Task item: For each line below that holds the word "agent", make a copy.

****************************************

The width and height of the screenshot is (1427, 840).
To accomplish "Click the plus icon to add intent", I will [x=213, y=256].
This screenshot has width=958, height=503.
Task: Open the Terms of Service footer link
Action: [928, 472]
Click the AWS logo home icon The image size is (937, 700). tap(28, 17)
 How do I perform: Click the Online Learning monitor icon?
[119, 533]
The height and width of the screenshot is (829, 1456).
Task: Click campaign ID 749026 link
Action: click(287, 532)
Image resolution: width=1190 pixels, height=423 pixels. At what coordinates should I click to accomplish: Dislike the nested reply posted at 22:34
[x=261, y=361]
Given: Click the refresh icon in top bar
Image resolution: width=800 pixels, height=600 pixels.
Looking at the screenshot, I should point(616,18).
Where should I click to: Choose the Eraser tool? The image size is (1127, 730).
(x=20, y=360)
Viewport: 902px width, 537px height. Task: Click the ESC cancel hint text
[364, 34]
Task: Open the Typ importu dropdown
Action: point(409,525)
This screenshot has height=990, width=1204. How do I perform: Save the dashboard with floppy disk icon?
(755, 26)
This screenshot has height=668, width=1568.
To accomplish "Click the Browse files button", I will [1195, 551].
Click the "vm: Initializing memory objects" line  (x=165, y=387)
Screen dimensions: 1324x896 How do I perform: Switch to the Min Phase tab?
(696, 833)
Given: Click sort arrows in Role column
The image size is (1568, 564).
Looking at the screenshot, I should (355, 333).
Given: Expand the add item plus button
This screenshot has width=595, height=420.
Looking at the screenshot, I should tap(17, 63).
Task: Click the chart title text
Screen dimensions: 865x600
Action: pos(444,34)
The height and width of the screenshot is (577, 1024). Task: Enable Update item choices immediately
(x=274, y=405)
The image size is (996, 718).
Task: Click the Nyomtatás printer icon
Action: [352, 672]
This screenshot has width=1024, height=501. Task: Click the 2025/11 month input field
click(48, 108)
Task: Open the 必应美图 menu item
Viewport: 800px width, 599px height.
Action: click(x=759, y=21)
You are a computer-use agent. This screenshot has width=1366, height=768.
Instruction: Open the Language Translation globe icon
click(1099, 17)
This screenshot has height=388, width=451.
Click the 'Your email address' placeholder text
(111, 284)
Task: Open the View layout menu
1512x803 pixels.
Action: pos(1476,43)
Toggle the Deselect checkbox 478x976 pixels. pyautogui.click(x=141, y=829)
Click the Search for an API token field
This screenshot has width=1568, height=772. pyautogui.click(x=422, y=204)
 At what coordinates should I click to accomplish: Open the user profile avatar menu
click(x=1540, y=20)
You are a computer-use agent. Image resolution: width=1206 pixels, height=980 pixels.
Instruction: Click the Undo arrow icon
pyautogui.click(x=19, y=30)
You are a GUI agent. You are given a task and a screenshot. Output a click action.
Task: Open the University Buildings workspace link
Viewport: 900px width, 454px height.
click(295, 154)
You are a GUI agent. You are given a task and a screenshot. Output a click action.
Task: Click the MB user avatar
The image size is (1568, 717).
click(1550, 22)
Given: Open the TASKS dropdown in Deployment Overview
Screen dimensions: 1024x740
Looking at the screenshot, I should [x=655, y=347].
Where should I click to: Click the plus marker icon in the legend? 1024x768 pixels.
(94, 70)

****************************************

Result of this exercise:
You are a computer-use agent. This screenshot has width=1366, height=768.
You are a computer-use agent. Image resolution: width=1206 pixels, height=980 pixels.
You are a GUI agent. You are given a task and a screenshot. Output a click action.
You are a GUI agent. You are given a task and a screenshot. Output a click action.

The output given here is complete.